Huge growth spurt, best curve in class have Schmidt headed for 1st round

July 4th, 2024

William Schmidt seemed to have no chance. Not just to be an MLB Draft prospect, but to even make his high school team.

Schmidt was too short, too skinny. He was in a room of about 100 hopefuls trying to land one of about 18 spots on the competitive Catholic High School baseball team in Baton Rouge, La. A room full of kids who had hit puberty by eighth grade towered over him.

But Schmidt did make the team by throwing strikes at the tryout. Then he had a growth spurt of his own – a big one, in fact.

Now, he’s the one towering over people -- a 6-foot-4, 180-pound right-hander with a power arsenal that has made him the top right-handed prep pitcher (and No. 16 overall) on MLB Pipeline’s 2024 Draft Prospects list.

“If you had told me two years ago that any of this would have been possible,” said the 18-year-old Schmidt, “I would have been shocked.”

It was after his freshman year that Schmidt had the spurt that sent him on a new trajectory. His mother’s side of the family is short, his father’s side of the family is tall, and, to that point, he had just assumed that the maternal influence was particularly – and, for an aspiring ballplayer, frustratingly – strong.

Then he sprouted eight inches in a single summer.


“Size, weight and strength,” he said.

That’s how a fastball that sits in the mid-90s and touches 99 (now, the only place Schmidt comes up frustratingly short is in the hunt for that inevitable triple-digit heater) was born. And that’s not even Schmidt’s best pitch. His low-80s curveball is considered the best in the entire Draft class.
------------------------------
▶ What you will do:
1) Using the Schmidt article, explain why Schmidt had assumed he would stay short before his growth spurt. Answer in one to three sentences.
2) According to the Schmidt article, which of Schmidt's pitches is considered the best in the entire Draft class?
The listing is separate material with no connection to the Schmidt article.
------------------------------
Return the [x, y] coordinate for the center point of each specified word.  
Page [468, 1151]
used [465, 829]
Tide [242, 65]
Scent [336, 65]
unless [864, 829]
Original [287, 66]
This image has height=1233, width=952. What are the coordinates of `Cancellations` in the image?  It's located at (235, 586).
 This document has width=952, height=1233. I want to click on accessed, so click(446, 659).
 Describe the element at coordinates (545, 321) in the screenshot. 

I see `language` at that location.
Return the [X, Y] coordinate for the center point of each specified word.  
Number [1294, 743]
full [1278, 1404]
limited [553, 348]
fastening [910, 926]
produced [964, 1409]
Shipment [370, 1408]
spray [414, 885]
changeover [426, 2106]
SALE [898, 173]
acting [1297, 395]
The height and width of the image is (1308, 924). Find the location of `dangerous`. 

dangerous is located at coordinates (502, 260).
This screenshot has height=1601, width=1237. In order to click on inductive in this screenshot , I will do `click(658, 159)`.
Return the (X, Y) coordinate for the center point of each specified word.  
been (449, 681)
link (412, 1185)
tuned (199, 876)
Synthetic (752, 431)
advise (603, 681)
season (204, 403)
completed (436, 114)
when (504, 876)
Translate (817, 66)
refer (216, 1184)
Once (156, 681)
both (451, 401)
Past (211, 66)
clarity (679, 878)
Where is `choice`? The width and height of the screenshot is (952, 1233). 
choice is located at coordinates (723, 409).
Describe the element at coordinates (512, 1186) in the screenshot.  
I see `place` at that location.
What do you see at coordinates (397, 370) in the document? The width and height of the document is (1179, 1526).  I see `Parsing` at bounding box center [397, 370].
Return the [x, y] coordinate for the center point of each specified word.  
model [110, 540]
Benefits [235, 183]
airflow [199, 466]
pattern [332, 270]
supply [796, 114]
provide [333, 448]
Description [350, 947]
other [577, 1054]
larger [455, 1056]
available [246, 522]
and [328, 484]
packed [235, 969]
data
------------------------------
▶ Worked solutions:
1) His mother's side of the family is short and his father's side is tall. Until the spurt, he had assumed the maternal influence was especially strong in him.

2) His low-80s curveball.